In fact, many of these are rather efficient at helping us cope with unpleasant psychological stimuli. For example, skipping school to avoid the unpleasant anxiety associated with reading in class is an effective way of never having to manage the unpleasant experience. Drinking alcohol or using mood altering substances are effective means of subduing an anxiety attack long enough to get through the grocery store. Now, of course, there are more adaptive ways of coping with the aforementioned problems. The kid scared to read in class could learn to breath when anxious and hold onto a stress ball, or the panic stricken adult could take a prescription drug, shop during non-busy hours, or shop online even. These coping techniques would possibly allow the person to manage getting through the distressing situation unscathed. Coping is a big part of the tools that many therapists teach clients. These tools can be extremely effective, especially when helping someone get through a time-specific crisis, conflict, or problem. For example, helping someone cope with the loss of loved one can be invaluable until the person is ready to face the world again. Teaching self-care techniques to a heartbroken adult may ease the pain of initial loneliness and heartache, and learning coping strategies while quitting smoking is essential to ones success.

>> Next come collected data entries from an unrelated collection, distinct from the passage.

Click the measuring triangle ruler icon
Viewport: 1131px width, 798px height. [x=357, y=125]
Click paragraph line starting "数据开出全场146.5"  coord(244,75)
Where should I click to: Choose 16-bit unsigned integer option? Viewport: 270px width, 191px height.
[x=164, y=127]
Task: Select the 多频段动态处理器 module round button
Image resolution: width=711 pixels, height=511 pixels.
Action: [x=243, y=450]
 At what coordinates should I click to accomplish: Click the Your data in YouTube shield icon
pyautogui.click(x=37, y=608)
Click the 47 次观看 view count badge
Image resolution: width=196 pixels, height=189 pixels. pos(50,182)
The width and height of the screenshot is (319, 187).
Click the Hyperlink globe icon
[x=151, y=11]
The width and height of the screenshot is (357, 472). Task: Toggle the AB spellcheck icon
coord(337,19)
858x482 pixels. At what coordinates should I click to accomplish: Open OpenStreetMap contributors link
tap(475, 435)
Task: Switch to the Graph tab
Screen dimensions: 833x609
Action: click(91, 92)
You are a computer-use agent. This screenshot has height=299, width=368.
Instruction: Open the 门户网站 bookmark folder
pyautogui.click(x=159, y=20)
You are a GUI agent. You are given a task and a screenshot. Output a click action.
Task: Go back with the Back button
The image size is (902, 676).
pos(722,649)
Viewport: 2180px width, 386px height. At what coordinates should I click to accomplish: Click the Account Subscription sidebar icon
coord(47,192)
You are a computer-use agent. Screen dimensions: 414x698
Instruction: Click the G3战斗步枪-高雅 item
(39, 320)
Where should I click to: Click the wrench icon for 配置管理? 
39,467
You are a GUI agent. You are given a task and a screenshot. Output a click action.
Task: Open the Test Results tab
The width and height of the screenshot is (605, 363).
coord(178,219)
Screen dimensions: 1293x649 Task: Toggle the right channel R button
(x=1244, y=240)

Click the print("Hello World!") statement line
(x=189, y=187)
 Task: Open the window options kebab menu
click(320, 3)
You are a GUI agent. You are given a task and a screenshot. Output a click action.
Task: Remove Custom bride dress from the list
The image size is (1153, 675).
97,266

These rules, however, do not necessary apply to overcoming anxiety. If one coping technique is swapped for another, even a more adaptive one (e.g., learning to breath in response to anxiety vs. laying in bed, or drinking alcohol) than an individual continues to believe that they were (are) unable to tolerate the yucky feeling associated with anxiety; and the message becomes, “Yes, you were able to make it through that panic attack or horrible experience but only because of your medication; or only because your safe person was with you; or only because of your lucky rabbit foot). Coping with anxiety implies that one must do something to tolerate the distress. In fact, this isn’t true. The best way to overcome ones anxiety is to do nothing. If you do nothing, you don’t flee, avoid, get drunk, or cut yourself and the anxiety goes away or reduces than the conversation is different. It becomes, “Wait a minute, my anxiety is gone. My anxiety is gone and I did nothing. “ While this seems rather simple so many of us choose not to wait around and see if our anxiety reduces while we do nothing. We hate it and want to go away quickly, but don’t realize that these behaviors are in fact what keep it hanging around.
Steps to do nothing.
1. Record the time. One effective way of doing nothing is to record the time when you notice feeling distressed. Often, we overestimate the length of time we experience distress. Keeping track of the time is an objective way of monitoring your anxiety. For example, “My anxiety is ramping up. It’s 3:44, I wonder how long it can keep this up for?”
2. Don’t flee. Try to stay in the environment where the anxiety began. If you leave and your anxiety diminishes you will likely attribute the avoidance as reason for its reduction.
3. Understand your body. Anxiety is your body’s alarm response to perceived danger. Recognize that if, in fact, there is no danger your body’s physiology will calm itself. It wants to be ready for the next threat and it doesn’t do it any good to be depleted of necessary energy and resources.